* **Excerpted records**:

- - - -

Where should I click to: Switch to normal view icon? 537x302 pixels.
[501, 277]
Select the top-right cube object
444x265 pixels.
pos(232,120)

- - - -

* **Exercise directions**:
A verbatim output of all the data above is needed.

* **Solution to this task**:
Where should I click to: Switch to normal view icon? 537x302 pixels.
[501, 277]
Select the top-right cube object
444x265 pixels.
pos(232,120)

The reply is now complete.